On WordCamp Europe I attended the talk by Brad Williams on Writing Secure WordPress Code and I would like to make sure that I implement these tips in my own code.
In his presentation he gives the following example:
BAD:
<?php
$title = "<script> alert( 'Hello Europe!' );</script>";
?>
<h1><?php echo $title; ?></h1>
GOOD:
<?php
$title = "<script> alert( 'Hello Europe!' );</script>";
?>
<h1><?php echo esc_html( $title ); ?></h1>
Although I realise that this is a very simple example, my question is how – or perhaps more important when – would someone be able to add something like <script> alert( 'Hello Europe!' );</script>
in the first place?
Though I am no expert in XSS, I do know some of the ways someone can abuse these techniques.

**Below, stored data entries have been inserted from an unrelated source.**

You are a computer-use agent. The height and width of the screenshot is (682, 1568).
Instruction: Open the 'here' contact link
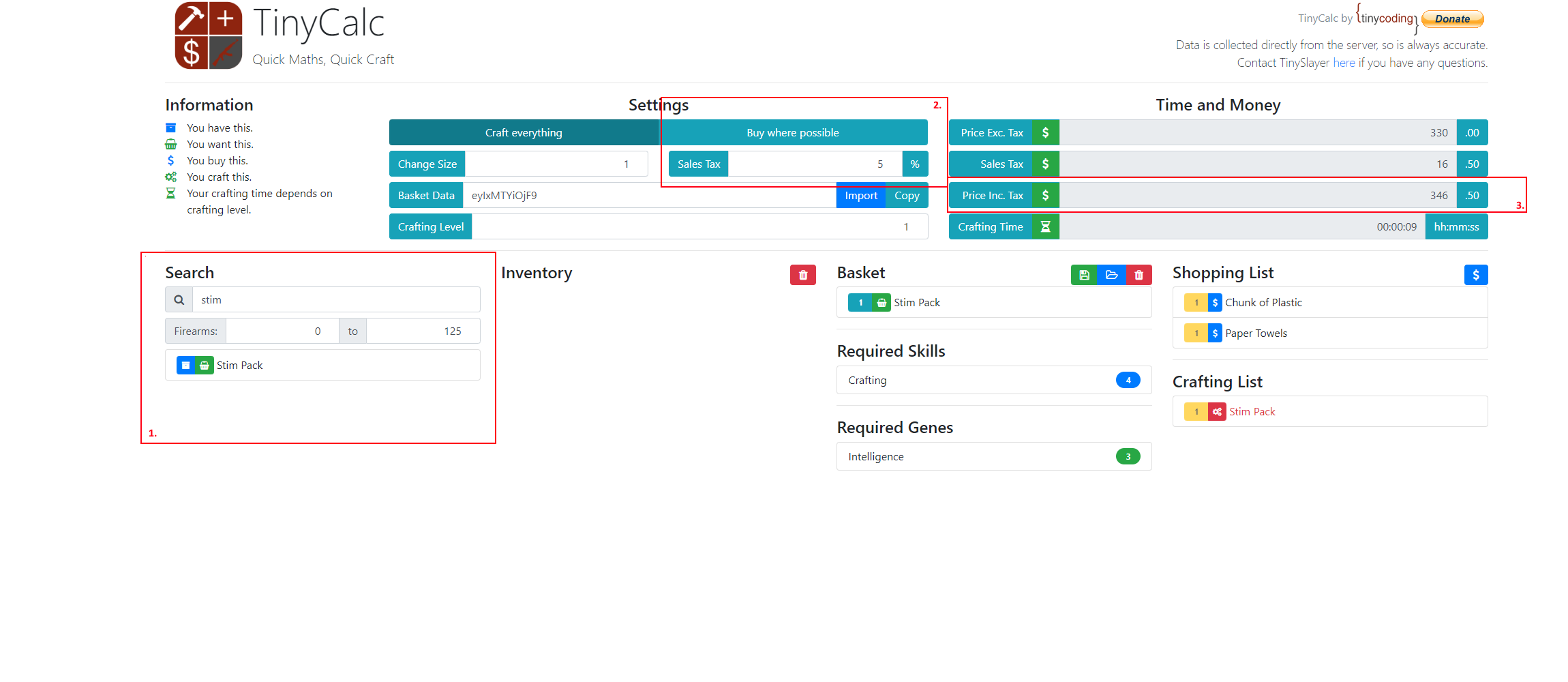[x=1344, y=63]
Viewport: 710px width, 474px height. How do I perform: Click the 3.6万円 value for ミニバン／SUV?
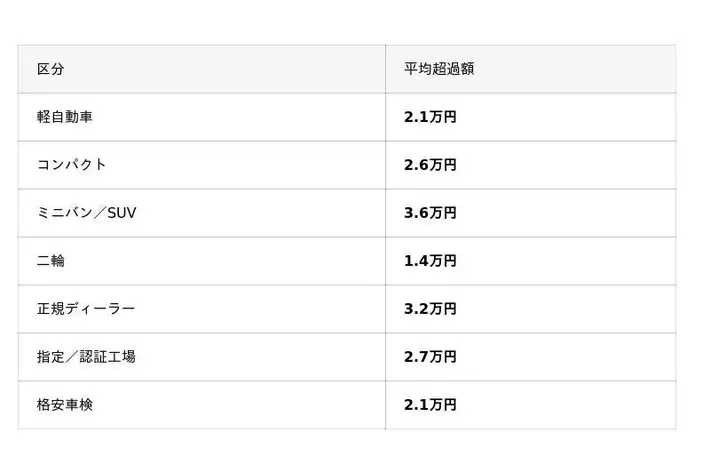coord(430,213)
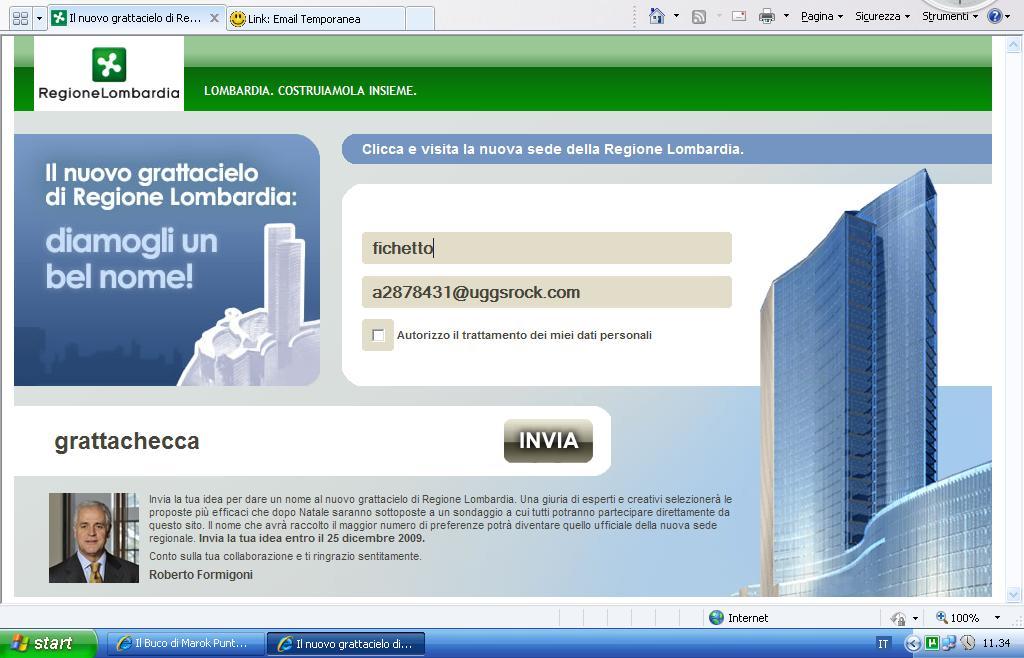Click the Help question mark icon

tap(995, 16)
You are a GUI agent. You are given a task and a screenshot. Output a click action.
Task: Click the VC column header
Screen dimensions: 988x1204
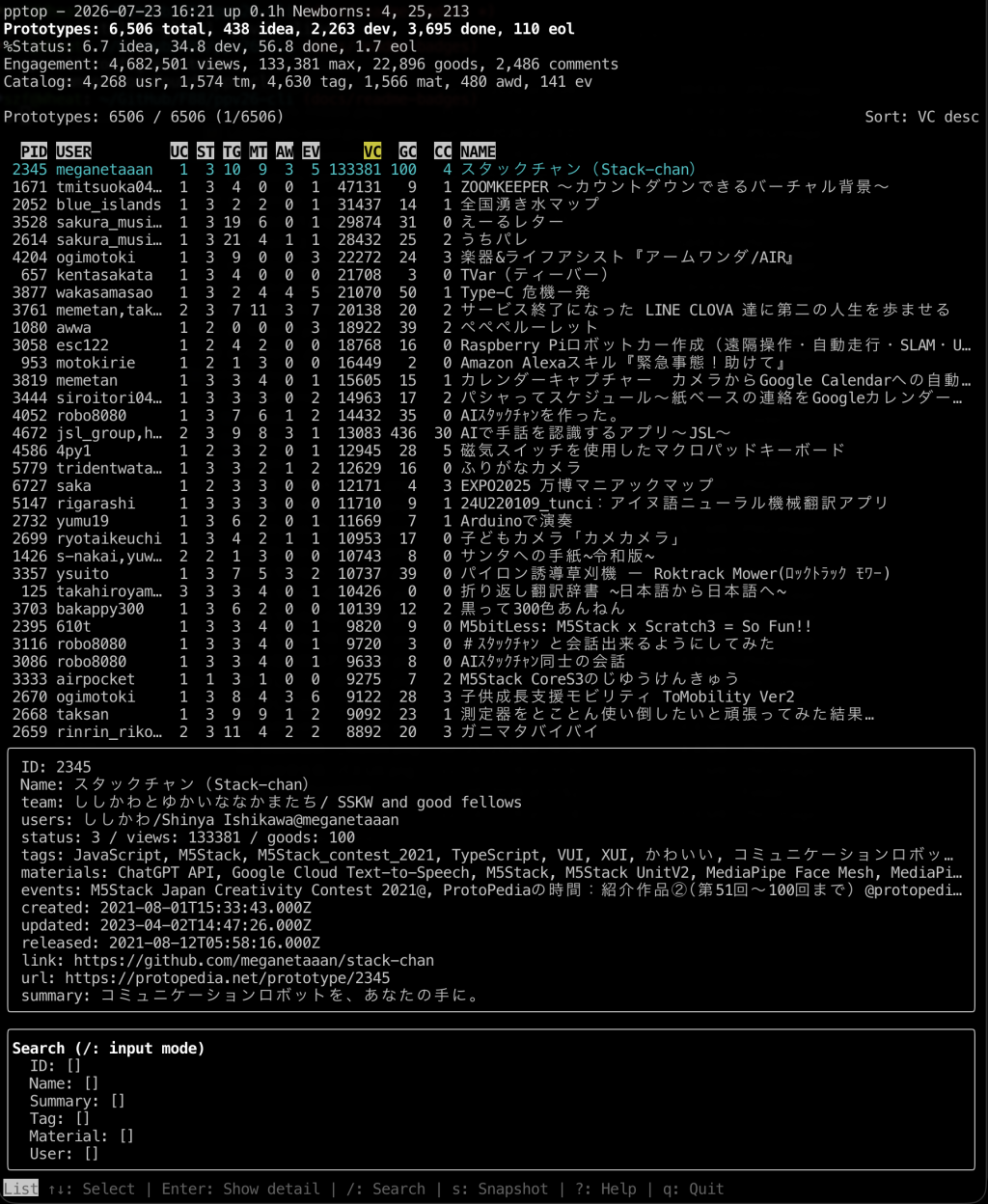tap(372, 151)
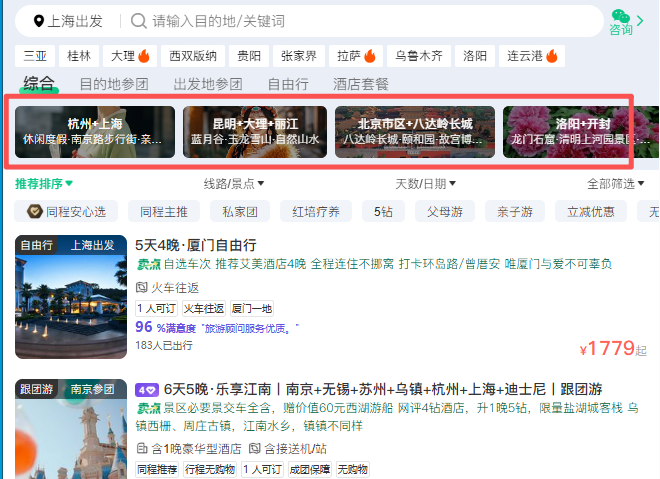Toggle the 私家团 filter chip
Viewport: 660px width, 479px height.
(240, 211)
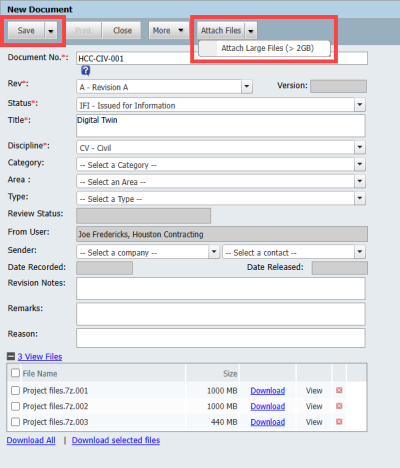This screenshot has height=468, width=400.
Task: Expand the Status dropdown list
Action: point(360,105)
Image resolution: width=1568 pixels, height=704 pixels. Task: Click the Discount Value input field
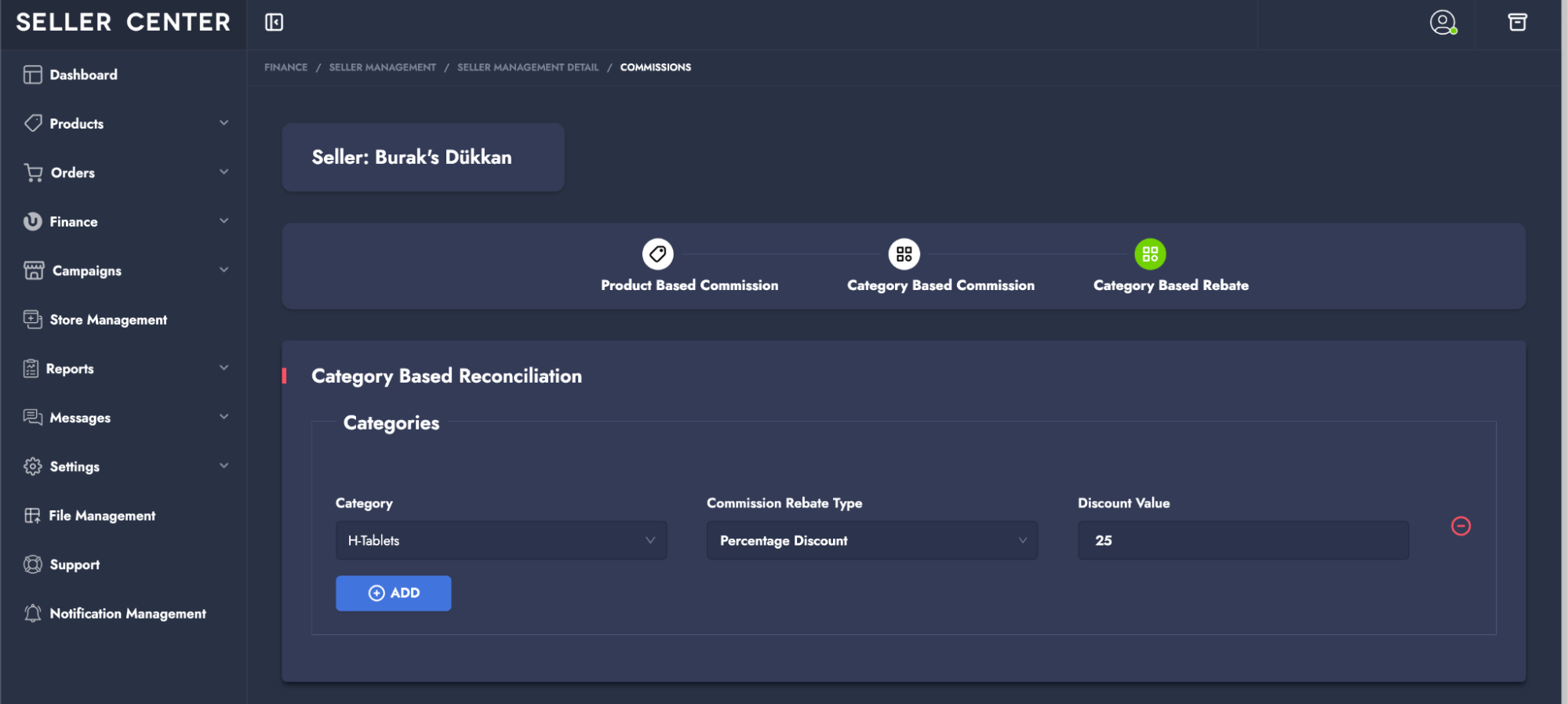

For example, I was once pointed to the fact that visitors were able to execute javascript via the search field of a website, because the input of the search field didn’t get stripped of it’s html tags (like the example above actually does). This way, people were able to get valuable information about the server, by executing certain scripts via the search field.
As I said, I am no expert, so I don’t know what can actually be achieved through XSS. I do know you’re better of securing your website from the risk of finding out.
Apart from that, Google is your best friend.
I hope this was helpfull, good luck!